15.土匪

出了京城東門,一路南下。從六月初到七月中旬,邊玩邊行,倒也不失樂趣。一個人竟也自得其樂的遊蕩了好些地方。

爲了方便出行,我刻意換了男裝。身上沒有多少銀兩,向老闆要了最便宜的粗布麻衣。一路風塵,飽一餐餓一餐,卻很快活。至少我登過了泰山,本想看日出,可惜天公不作美,將我淋成了落湯雞一隻。我不死心,守了兩日,吃盡了身上的乾糧,終於守得雲開見月明。

翌日果然天氣放晴,萬里無雲。一覺睡醒,早已日頭高照。但是看到雲霧繚繞在羣山連綿間,倒也心滿意足了。畢竟乾糧沒了,生計還是要維持的,於是屁顛屁顛的下山去了。

這日依舊行走在山路間,一個人的旅途終歸有些無聊,我一邊走一邊唸叨着大俠。
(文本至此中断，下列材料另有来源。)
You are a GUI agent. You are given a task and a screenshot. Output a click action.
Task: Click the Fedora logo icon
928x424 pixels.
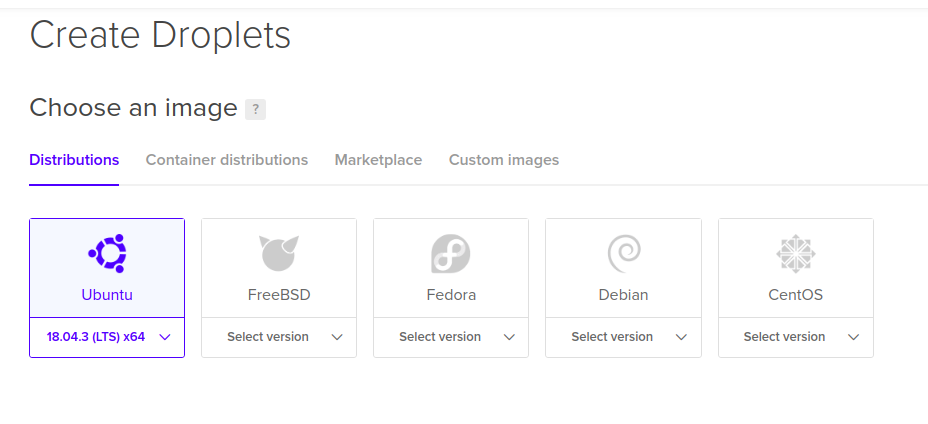coord(451,254)
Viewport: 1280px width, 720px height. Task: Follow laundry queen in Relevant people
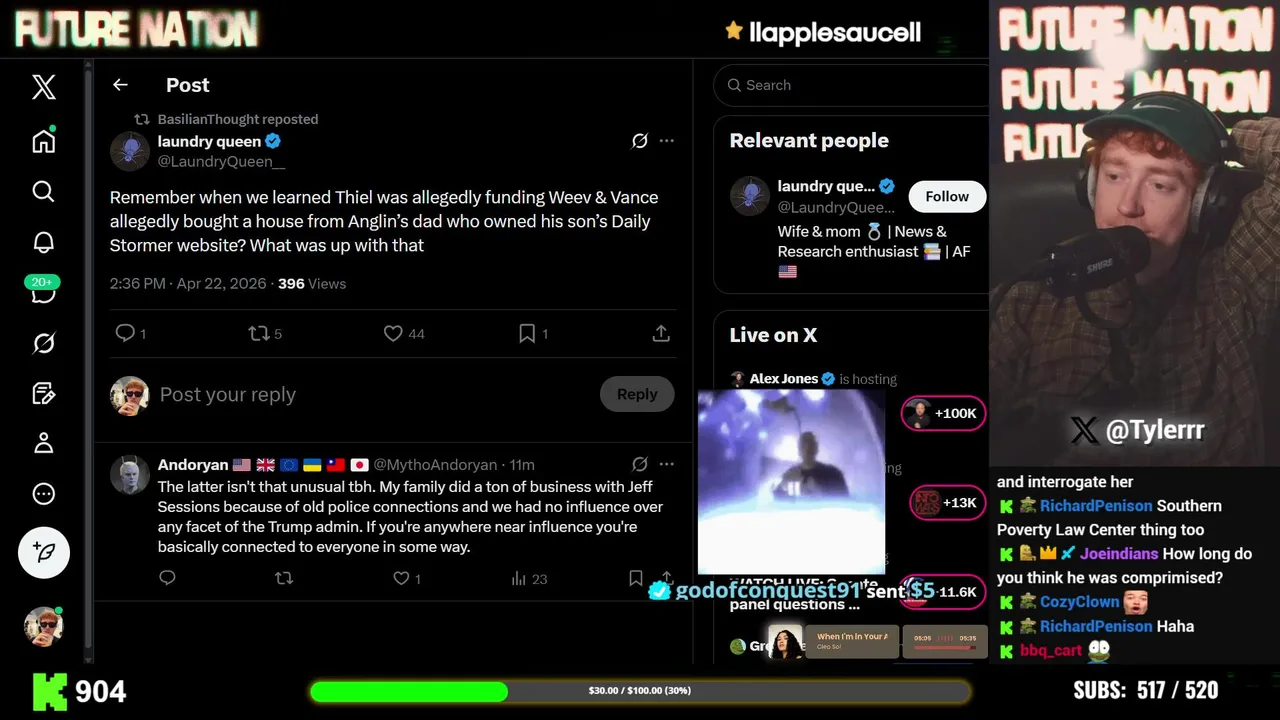[947, 196]
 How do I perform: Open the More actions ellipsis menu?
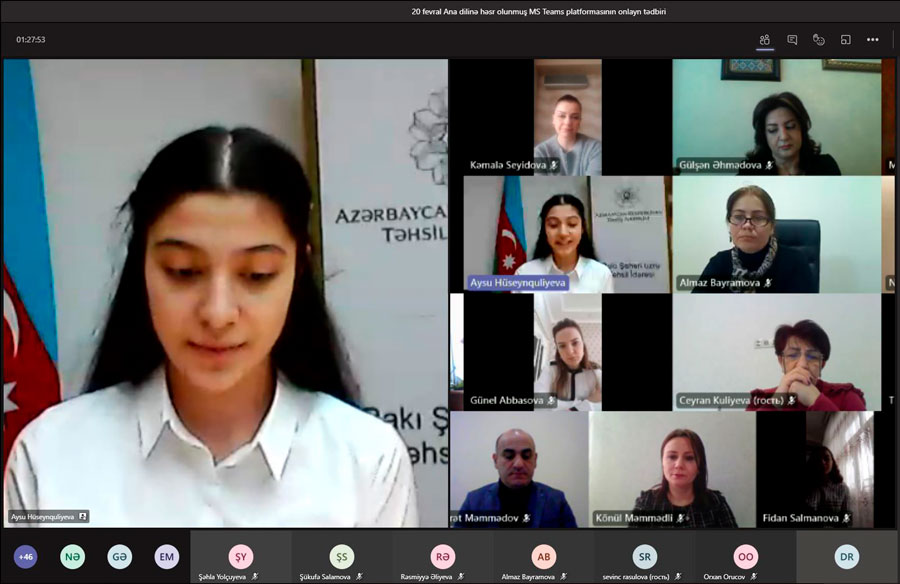(872, 40)
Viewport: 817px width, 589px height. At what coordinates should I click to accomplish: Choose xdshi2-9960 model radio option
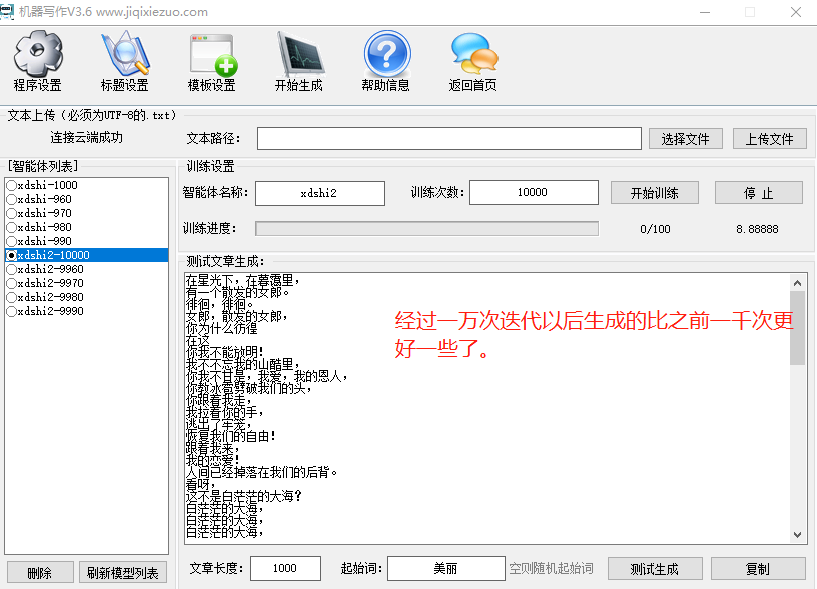[12, 269]
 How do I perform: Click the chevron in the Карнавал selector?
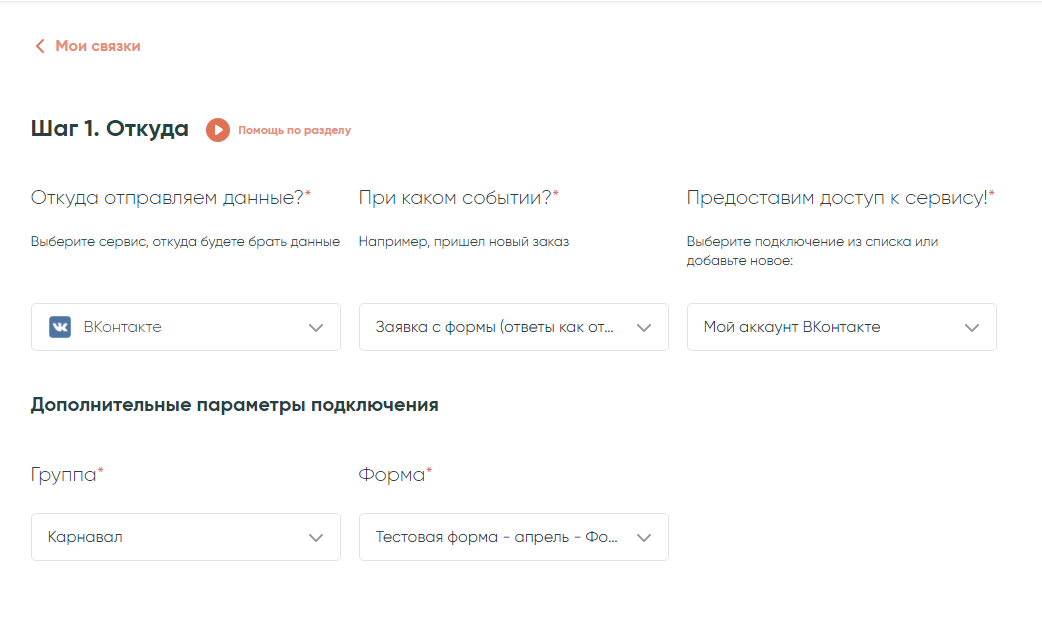[316, 537]
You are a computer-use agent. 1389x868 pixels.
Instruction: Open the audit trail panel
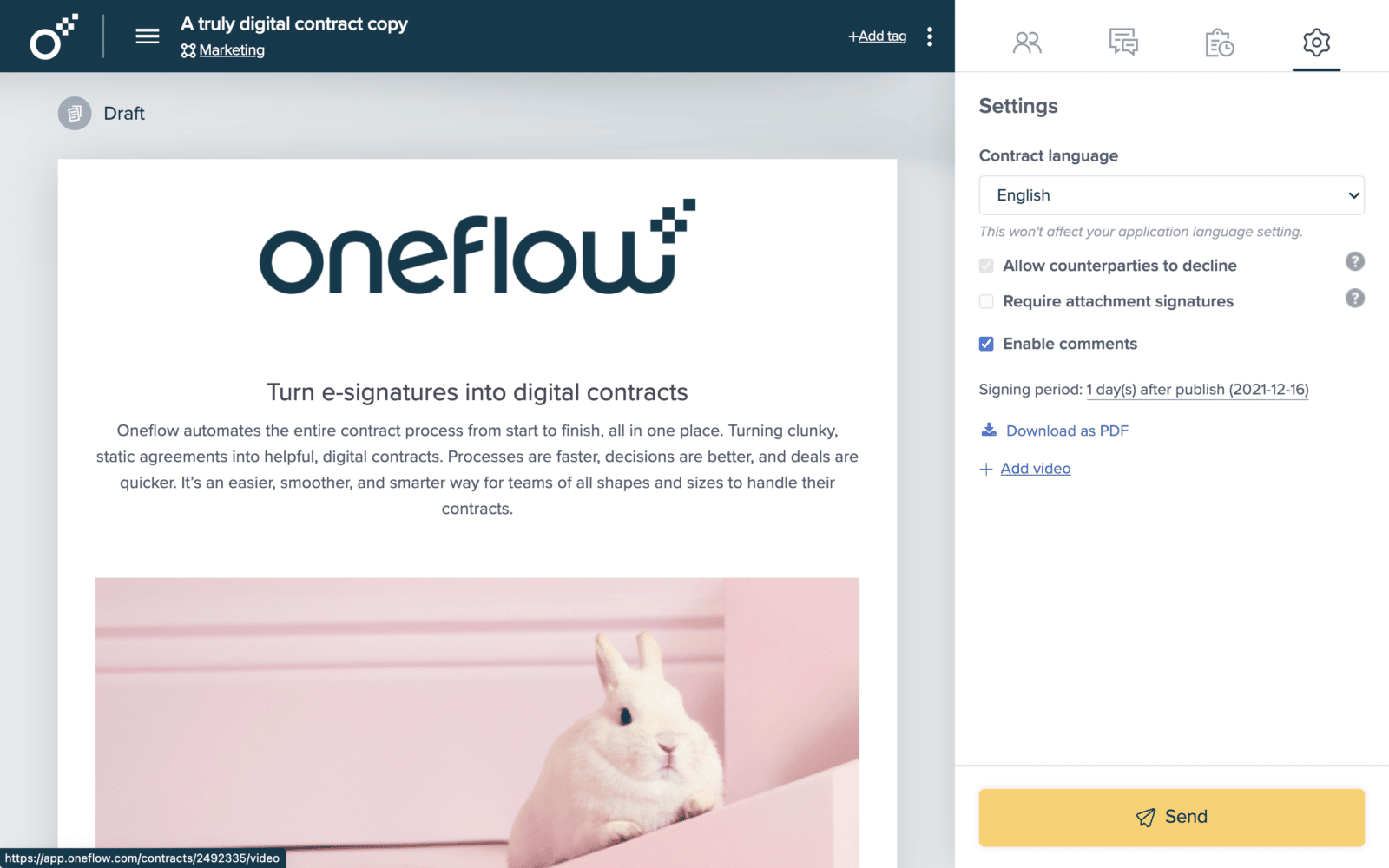[1219, 42]
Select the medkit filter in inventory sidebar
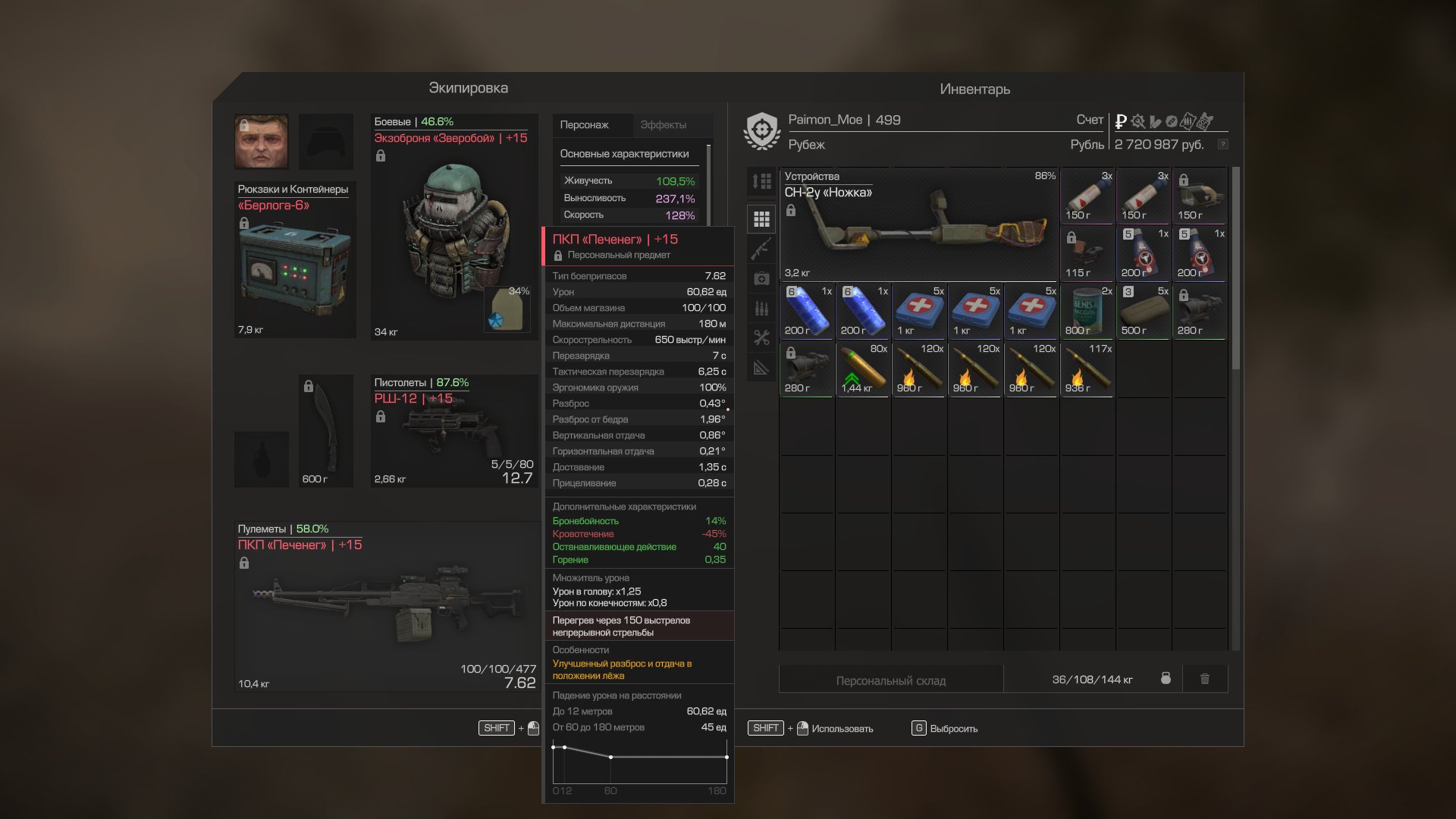 [761, 278]
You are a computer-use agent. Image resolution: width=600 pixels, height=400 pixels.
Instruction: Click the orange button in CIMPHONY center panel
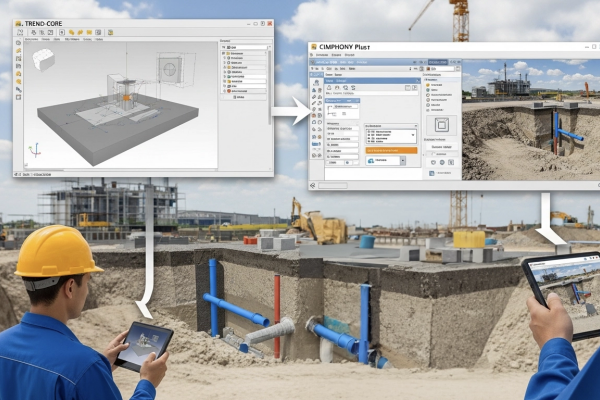tap(391, 150)
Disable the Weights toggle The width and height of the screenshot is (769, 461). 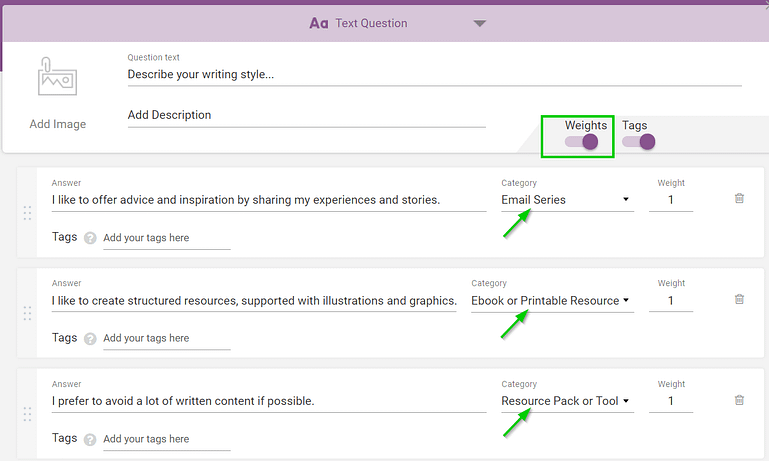point(582,142)
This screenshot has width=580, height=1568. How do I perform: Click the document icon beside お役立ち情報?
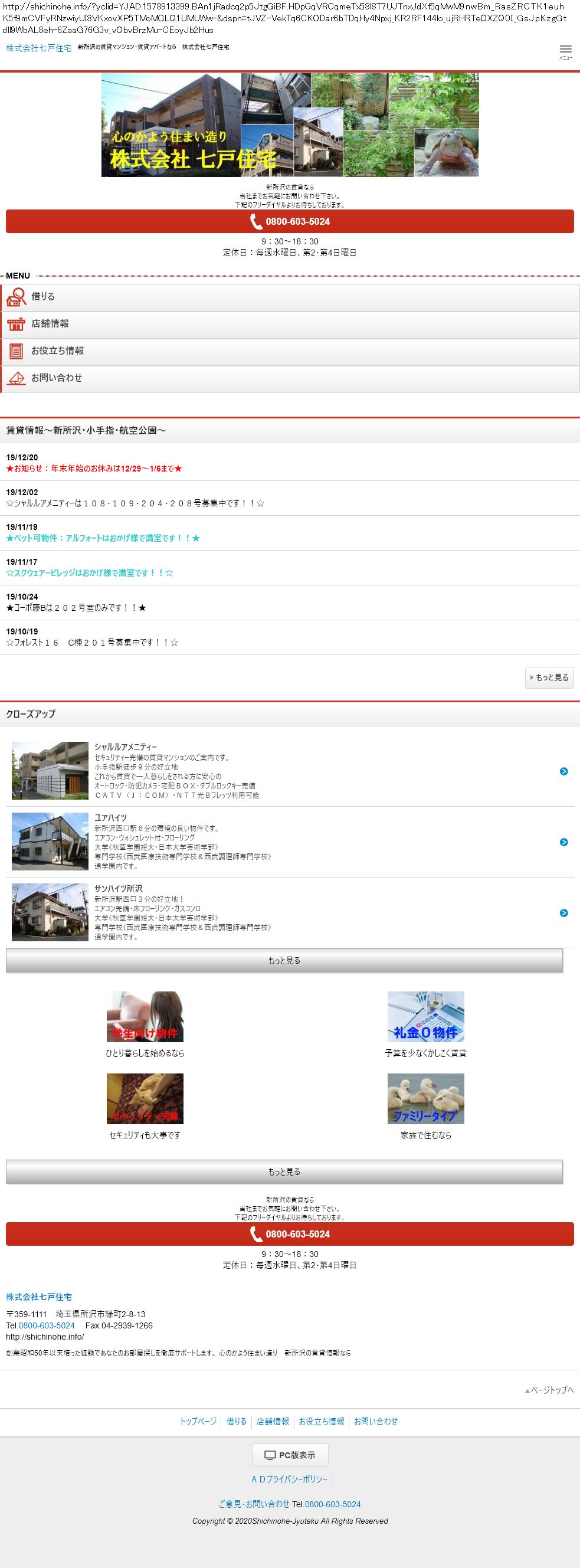pos(17,351)
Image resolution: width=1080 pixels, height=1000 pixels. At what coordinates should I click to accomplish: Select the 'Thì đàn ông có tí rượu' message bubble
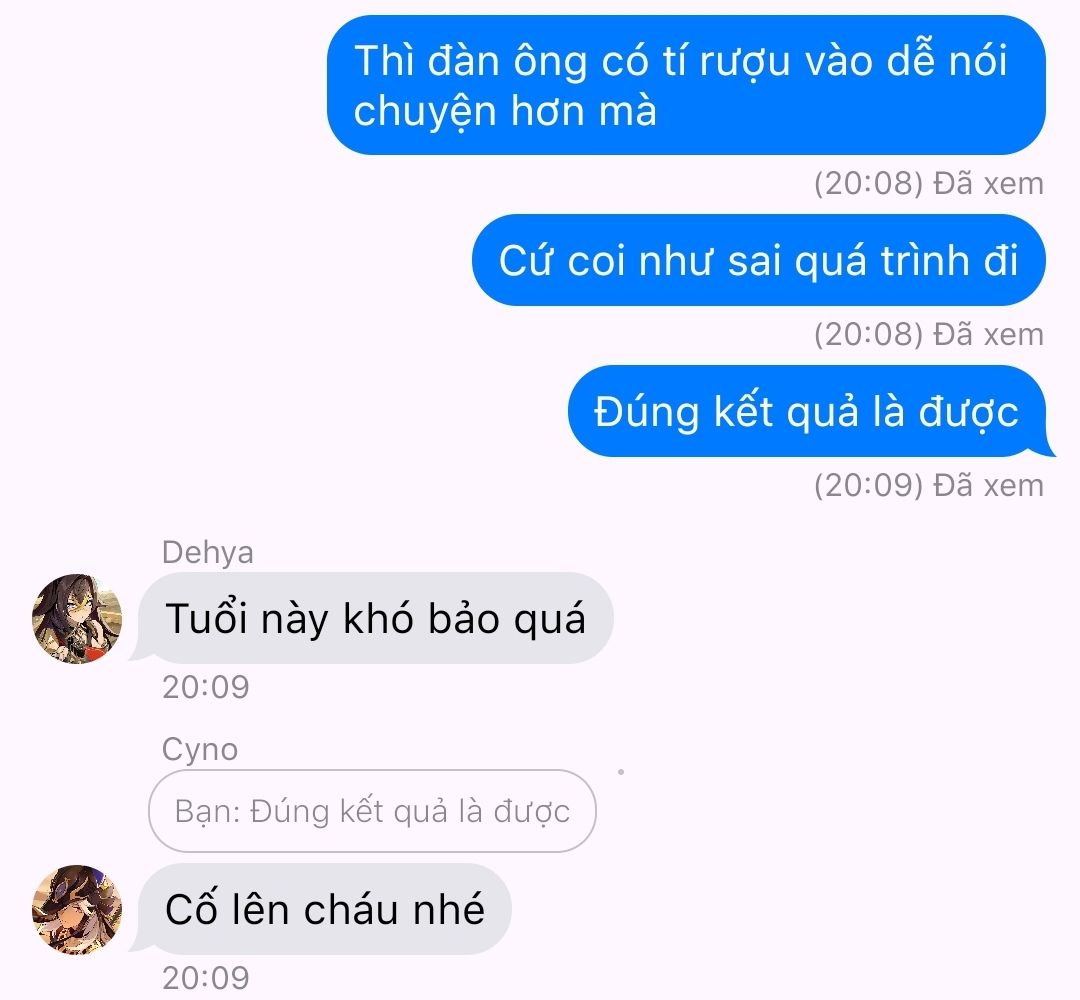[x=686, y=85]
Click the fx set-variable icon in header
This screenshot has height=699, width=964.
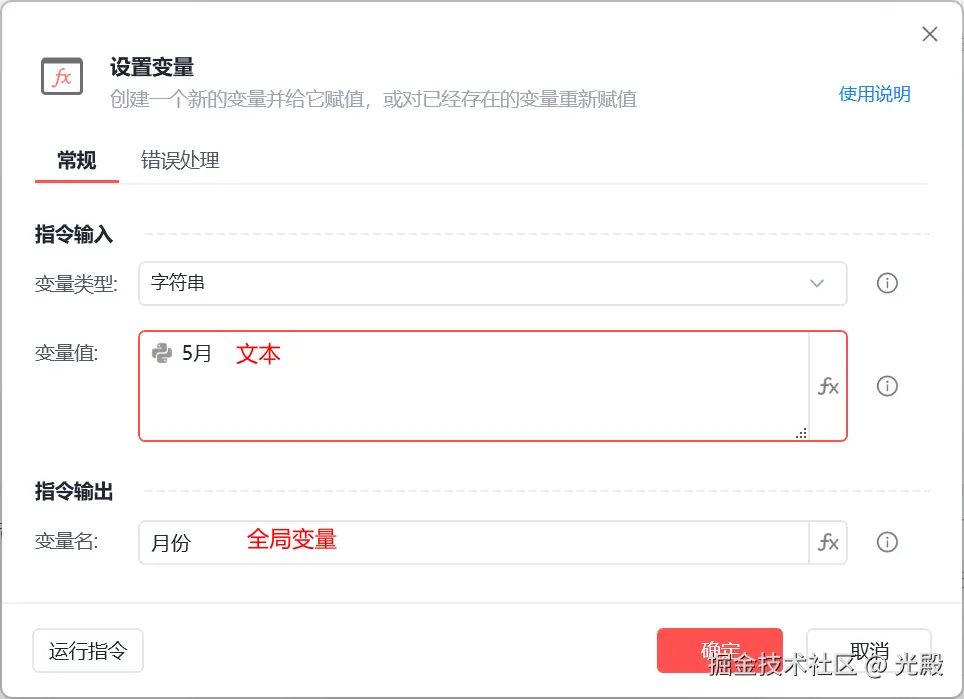click(x=62, y=77)
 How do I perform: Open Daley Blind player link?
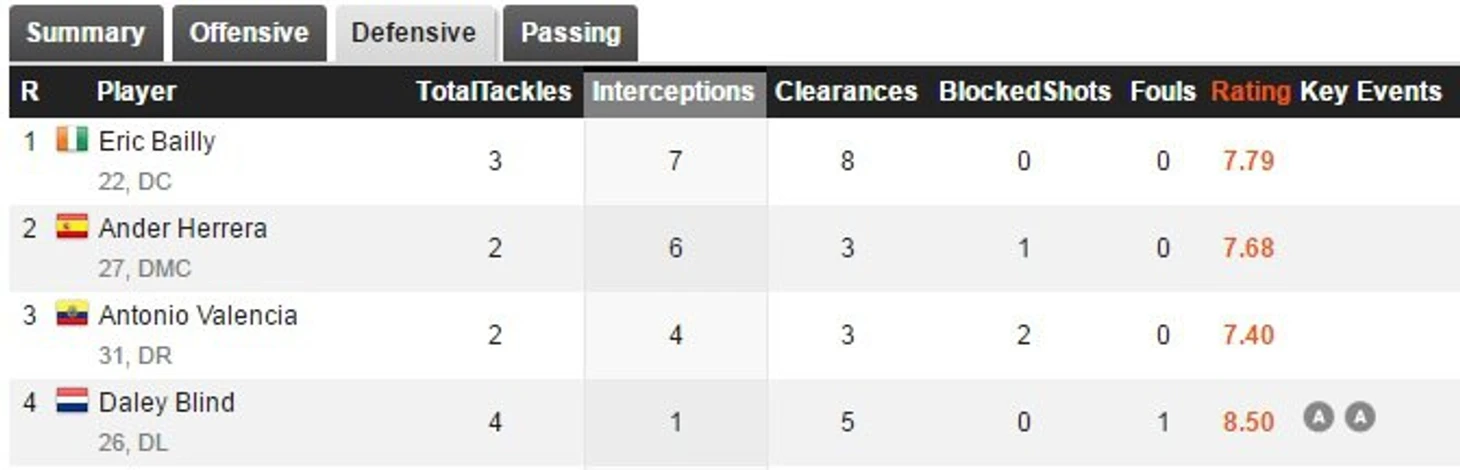(167, 403)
掰着手指頭,也已差不多過去半月有餘。我思忖着,大俠是否能夠如約前來江南,就算來了,他又怎麼來找尋我呢?

真是考慮的一點兒都不周到,我暗罵自己豬頭,竟然犯如斯低級的錯誤。手中的羊皮卷地圖被我緊緊的攥在手中,這是大俠給我的。南下方向有一條用黑粗線標註的路線,我現在就是順着這個路線再走。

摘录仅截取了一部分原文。